Work instruction -> Would you count the lines below that contain the string "Nossa" and reply with that number only?
(Beginning of Data under study)
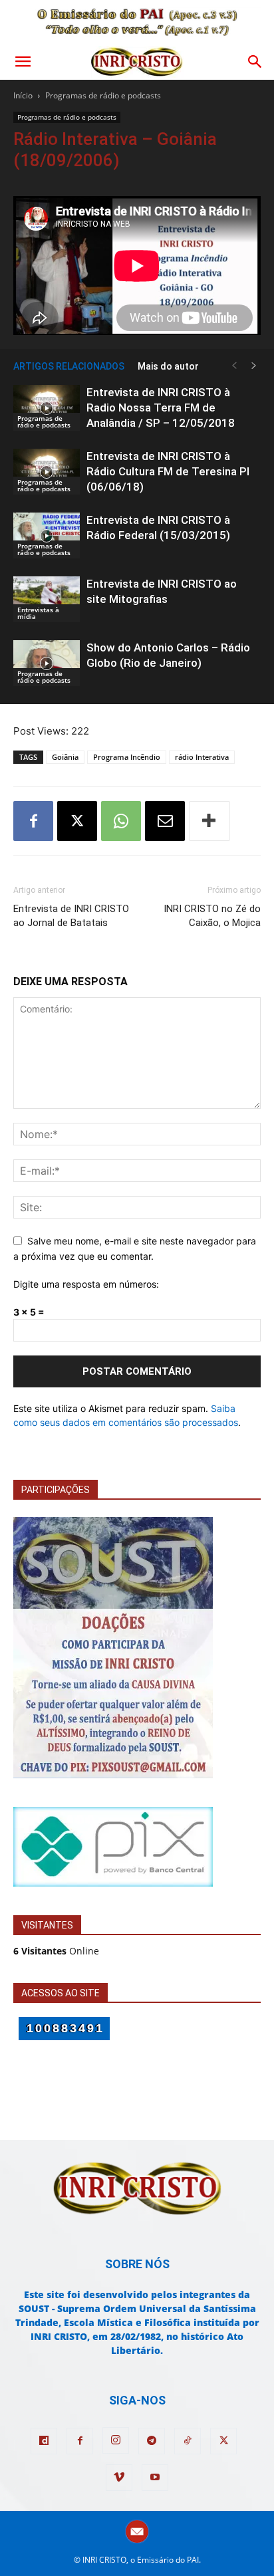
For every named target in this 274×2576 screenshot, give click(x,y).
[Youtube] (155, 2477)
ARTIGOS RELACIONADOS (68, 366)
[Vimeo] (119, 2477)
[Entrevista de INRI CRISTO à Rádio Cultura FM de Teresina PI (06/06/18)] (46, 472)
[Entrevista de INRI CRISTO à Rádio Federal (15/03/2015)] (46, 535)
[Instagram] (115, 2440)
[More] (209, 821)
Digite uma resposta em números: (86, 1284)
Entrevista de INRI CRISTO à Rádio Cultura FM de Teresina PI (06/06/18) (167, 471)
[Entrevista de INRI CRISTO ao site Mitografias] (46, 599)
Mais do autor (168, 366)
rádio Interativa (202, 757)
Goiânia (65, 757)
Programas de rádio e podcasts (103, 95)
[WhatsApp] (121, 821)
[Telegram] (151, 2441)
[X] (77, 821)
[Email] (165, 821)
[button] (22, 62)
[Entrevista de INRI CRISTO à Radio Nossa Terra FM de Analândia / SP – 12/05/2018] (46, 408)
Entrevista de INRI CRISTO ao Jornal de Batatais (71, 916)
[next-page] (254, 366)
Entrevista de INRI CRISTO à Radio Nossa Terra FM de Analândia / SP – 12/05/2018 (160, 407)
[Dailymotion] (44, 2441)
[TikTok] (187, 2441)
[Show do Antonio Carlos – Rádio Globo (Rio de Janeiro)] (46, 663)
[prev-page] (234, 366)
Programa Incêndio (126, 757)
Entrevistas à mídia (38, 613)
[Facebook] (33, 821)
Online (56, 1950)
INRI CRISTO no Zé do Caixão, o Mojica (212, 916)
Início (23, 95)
(End of Data under study)
Solved exercise -> 2